More recently, Washington Irving's 1819 story "Rip Van Winkle" tells of a man named Rip Van Winkle who takes a nap on a mountain and wakes up 20 years in the future, when he has been forgotten, his wife dead, and his daughter grown up.[4]
Sleep was also used for time travel in Faddey Bulgarin's story "Pravdopodobnie Nebylitsi" in which the protagonist wakes up in the 29th century.

Backward time travel

In 1836 Alexander Veltman published Predki Kalimerosa: Aleksandr Filippovich Makedonskii (The Forebears of Kalimeros: Alexander, son of Philip of Macedon), which has been called the first original Russian science fiction novel and the first novel to use time travel.[10] In it the narrator rides to ancient Greece on a hippogriff, meets Aristotle, and goes on a voyage with Alexander the Great before returning to the 19th century.

A person named “John Titor” started posting on the Internet one day, claiming to be from the future and predicting the end of the world. Then he suddenly disappeared, never to be heard from again.


Theory

Some theories, most notably special and general relativity, suggest that suitable geometries of spacetime, or specific types of motion in space, might allow time travel into the past and future if these geometries or motions are possible.[18] In technical papers, physicists generally avoid the commonplace language of "moving" or "traveling" through time ("movement" normally refers only to a change in spatial position as the time coordinate is varied), and instead discuss the possibility of closed timelike curves, which are worldlines that form closed loops in spacetime, allowing objects to return to their own past. There are known to be solutions to the equations of general relativity that describe spacetimes which contain closed timelike curves (such as Gödel spacetime), but the physical plausibility of these solutions is uncertain.

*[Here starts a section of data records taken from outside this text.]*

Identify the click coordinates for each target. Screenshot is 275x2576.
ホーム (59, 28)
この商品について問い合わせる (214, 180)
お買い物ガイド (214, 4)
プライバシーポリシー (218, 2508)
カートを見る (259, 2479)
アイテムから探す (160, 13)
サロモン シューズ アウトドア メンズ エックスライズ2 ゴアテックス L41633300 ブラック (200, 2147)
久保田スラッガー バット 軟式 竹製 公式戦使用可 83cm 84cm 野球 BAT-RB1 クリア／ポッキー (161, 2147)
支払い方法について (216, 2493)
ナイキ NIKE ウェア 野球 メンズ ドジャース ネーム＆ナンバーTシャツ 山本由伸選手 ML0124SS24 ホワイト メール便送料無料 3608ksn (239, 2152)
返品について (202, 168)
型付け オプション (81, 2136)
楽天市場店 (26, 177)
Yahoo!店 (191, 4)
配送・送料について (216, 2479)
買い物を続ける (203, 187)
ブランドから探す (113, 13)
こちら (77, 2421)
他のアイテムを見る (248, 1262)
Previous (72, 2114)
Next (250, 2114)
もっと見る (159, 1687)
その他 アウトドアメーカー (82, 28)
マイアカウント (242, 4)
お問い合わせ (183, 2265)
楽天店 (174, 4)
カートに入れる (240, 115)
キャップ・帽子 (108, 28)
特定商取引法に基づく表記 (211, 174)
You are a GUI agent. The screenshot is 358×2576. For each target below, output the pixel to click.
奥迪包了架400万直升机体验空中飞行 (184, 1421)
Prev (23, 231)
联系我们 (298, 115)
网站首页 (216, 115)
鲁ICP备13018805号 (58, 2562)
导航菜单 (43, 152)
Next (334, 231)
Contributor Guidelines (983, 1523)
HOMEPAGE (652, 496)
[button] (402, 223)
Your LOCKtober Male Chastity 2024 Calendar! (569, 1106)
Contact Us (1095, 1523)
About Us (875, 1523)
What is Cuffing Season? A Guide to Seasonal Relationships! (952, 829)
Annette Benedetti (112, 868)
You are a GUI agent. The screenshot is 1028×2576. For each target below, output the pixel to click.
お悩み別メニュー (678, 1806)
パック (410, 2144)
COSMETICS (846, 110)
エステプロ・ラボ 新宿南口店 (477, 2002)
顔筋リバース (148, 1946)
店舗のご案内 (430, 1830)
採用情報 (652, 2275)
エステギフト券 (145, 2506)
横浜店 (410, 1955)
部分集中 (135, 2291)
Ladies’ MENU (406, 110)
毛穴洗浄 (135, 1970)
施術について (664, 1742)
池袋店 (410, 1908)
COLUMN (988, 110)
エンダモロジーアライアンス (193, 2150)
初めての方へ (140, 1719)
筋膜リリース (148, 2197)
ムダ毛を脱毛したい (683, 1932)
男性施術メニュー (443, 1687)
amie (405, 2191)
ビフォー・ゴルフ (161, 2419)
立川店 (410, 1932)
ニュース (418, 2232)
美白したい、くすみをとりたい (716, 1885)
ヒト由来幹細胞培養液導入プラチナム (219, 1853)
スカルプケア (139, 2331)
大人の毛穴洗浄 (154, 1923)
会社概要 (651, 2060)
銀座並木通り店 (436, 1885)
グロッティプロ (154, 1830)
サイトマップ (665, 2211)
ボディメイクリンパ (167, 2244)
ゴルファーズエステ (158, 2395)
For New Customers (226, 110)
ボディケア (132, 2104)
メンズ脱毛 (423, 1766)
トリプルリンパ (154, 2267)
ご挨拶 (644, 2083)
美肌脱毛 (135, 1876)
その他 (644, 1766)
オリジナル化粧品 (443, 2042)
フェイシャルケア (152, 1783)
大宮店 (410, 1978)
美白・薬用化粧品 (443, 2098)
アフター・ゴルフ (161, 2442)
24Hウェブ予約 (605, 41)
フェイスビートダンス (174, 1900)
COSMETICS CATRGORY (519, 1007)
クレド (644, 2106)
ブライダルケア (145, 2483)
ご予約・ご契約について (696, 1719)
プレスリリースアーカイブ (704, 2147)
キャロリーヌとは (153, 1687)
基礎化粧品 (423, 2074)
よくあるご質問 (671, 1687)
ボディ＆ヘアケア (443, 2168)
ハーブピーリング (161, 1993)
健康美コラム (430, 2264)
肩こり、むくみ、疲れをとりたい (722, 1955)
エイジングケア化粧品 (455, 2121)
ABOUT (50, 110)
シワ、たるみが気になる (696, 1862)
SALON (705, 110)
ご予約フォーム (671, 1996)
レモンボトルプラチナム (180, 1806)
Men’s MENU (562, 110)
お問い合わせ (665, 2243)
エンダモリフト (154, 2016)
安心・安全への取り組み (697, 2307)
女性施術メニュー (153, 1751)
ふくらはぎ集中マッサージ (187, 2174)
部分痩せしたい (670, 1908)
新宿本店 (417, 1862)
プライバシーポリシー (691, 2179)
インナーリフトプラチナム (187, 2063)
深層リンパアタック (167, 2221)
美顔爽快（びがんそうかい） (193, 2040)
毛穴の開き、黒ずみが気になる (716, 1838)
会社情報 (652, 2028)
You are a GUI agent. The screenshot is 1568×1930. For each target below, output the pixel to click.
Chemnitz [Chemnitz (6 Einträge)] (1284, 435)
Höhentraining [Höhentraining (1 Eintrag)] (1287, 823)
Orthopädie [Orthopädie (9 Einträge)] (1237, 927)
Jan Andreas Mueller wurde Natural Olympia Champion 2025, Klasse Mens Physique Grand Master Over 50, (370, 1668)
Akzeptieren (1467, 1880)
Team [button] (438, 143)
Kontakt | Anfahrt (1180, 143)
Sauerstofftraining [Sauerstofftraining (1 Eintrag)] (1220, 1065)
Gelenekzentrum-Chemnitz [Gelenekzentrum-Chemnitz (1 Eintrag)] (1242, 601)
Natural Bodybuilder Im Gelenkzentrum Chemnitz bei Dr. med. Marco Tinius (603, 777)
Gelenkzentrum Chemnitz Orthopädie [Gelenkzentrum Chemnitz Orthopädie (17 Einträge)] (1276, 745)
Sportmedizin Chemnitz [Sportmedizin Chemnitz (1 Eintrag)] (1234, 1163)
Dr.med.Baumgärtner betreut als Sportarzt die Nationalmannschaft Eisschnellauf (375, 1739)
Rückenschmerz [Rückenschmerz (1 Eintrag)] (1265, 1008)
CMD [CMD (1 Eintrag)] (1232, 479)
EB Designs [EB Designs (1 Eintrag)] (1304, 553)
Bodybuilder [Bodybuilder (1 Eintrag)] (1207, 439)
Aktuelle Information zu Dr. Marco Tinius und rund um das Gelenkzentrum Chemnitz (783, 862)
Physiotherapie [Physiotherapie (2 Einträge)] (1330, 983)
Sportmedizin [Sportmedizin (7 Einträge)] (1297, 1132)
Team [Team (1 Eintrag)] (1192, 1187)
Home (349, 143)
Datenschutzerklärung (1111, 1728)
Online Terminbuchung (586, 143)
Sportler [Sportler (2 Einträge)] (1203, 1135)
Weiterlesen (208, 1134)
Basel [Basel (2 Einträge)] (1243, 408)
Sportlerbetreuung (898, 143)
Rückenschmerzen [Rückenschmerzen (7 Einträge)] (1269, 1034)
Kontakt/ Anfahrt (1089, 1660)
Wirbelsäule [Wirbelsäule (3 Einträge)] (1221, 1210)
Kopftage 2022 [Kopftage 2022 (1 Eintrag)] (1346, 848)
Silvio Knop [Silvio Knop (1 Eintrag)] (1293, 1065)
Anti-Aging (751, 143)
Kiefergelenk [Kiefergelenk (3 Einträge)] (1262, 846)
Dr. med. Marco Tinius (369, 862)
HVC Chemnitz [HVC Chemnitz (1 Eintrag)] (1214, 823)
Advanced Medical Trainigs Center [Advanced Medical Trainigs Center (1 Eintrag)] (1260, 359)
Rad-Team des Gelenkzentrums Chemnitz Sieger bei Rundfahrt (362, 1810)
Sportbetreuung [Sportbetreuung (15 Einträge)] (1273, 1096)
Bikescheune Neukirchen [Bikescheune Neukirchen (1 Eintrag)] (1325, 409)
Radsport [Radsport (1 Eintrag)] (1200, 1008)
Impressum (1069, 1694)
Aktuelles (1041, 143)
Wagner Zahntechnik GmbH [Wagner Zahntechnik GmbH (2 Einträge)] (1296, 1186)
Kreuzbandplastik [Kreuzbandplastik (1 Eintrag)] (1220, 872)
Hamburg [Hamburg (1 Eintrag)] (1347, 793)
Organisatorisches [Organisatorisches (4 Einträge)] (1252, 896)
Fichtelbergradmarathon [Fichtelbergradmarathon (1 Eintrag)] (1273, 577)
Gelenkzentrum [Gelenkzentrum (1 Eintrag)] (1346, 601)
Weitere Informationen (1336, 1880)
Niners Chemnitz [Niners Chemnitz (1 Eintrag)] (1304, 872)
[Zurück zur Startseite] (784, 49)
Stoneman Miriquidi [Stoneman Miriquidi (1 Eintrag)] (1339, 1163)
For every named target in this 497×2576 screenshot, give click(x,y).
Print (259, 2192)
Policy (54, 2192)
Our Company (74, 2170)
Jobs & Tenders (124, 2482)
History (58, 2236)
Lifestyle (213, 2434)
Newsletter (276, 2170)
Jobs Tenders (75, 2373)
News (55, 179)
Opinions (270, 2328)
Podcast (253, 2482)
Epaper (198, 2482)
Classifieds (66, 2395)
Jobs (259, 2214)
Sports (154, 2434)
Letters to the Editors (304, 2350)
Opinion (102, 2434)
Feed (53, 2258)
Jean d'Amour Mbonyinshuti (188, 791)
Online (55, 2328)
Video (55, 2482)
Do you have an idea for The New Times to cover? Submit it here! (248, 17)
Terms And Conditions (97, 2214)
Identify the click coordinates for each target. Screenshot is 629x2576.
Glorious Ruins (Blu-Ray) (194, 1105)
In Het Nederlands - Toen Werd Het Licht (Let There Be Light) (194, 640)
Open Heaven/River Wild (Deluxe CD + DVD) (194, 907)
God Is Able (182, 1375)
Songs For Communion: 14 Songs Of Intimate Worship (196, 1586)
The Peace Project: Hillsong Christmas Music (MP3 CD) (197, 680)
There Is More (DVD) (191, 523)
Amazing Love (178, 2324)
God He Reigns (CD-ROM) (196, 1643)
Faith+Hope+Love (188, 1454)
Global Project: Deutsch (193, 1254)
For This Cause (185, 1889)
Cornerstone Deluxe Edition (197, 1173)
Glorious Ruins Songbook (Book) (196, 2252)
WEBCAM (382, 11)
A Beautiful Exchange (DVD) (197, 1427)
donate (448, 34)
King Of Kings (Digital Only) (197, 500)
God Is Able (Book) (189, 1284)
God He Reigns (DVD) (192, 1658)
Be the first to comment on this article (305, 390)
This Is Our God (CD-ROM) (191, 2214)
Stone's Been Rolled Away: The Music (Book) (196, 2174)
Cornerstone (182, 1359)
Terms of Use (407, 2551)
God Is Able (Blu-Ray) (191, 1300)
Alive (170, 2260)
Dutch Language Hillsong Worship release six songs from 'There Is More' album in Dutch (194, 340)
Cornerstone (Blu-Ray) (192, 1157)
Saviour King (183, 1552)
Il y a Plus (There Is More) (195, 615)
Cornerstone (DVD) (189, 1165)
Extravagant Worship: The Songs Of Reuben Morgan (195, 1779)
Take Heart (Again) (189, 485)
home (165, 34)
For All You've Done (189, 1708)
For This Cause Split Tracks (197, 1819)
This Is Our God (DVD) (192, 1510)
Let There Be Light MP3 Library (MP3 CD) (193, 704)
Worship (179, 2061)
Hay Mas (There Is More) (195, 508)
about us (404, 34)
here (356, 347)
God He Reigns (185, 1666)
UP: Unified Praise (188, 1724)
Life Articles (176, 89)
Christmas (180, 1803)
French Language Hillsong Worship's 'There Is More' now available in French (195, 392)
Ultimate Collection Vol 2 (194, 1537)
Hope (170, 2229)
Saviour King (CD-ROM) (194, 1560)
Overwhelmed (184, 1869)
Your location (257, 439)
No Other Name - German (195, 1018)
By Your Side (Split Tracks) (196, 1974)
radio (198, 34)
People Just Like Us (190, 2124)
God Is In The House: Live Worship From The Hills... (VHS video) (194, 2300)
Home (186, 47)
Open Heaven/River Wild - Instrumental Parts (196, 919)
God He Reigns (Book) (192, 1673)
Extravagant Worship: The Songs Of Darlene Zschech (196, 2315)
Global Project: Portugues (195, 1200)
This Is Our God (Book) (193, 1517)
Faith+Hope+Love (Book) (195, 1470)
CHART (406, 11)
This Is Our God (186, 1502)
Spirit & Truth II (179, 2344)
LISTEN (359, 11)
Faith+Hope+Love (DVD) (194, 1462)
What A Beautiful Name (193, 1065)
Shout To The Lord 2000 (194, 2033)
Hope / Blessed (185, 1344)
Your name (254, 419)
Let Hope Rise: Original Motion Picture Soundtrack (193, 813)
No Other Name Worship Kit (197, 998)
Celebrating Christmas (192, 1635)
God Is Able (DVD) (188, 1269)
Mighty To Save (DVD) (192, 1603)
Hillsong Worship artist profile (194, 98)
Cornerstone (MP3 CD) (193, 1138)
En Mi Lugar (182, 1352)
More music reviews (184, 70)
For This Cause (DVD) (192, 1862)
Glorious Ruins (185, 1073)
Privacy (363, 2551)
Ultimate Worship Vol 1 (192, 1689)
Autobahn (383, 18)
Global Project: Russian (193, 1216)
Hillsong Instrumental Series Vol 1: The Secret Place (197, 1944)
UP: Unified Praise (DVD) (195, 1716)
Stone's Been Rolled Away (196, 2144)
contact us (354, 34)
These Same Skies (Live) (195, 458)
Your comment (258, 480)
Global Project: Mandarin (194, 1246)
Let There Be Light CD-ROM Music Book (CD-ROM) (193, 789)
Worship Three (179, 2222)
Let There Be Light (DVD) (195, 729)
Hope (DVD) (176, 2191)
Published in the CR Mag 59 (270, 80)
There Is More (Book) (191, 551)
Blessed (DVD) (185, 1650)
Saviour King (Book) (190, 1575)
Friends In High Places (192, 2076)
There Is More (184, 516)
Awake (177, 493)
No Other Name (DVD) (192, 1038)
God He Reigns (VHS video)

Relativity predicts that if one were to move away from the Earth at relativistic velocities and return, more time would have passed on Earth than for the traveler, so in this sense it is accepted that relativity allows "travel into the future"


Paradox

Twin paradox

In physics, the twin paradox is a thought experiment in special relativity involving identical twins, one of whom makes a journey into space in a high-speed rocket and returns home to find that the twin who remained on Earth has aged more. This result appears puzzling because each twin sees the other twin as traveling, and so, according to a naive application of time dilation, each should paradoxically find the other to have aged more slowly. However, this scenario can be resolved within the standard framework of special relativity (because the twins are not equivalent; the space twin experienced additional, asymmetrical acceleration when switching direction to return home), and therefore is not a paradox in the sense of a logical contradiction.

Grandfather paradox

The grandfather paradox is a proposed paradox of time travel first described by the science fiction writer René Barjavel in his 1943 book Le Voyageur Imprudent (Future Times Three).[1] The paradox is described as following: the time traveller went back in time to the time when his grandfather had not married yet. At that time, the time traveller kills his grandfather, and therefore, the time traveller is never born when he was meant to be. If he is never born, then he is unable to travel through time and kill his grandfather, which means he would be born, and so on.

 Kurt Gödel  seems to have been suggesting something along the lines of the block time view in which time does not really "flow" but is just another dimension like space, with all events at all times being fixed within this 4-dimensional "block".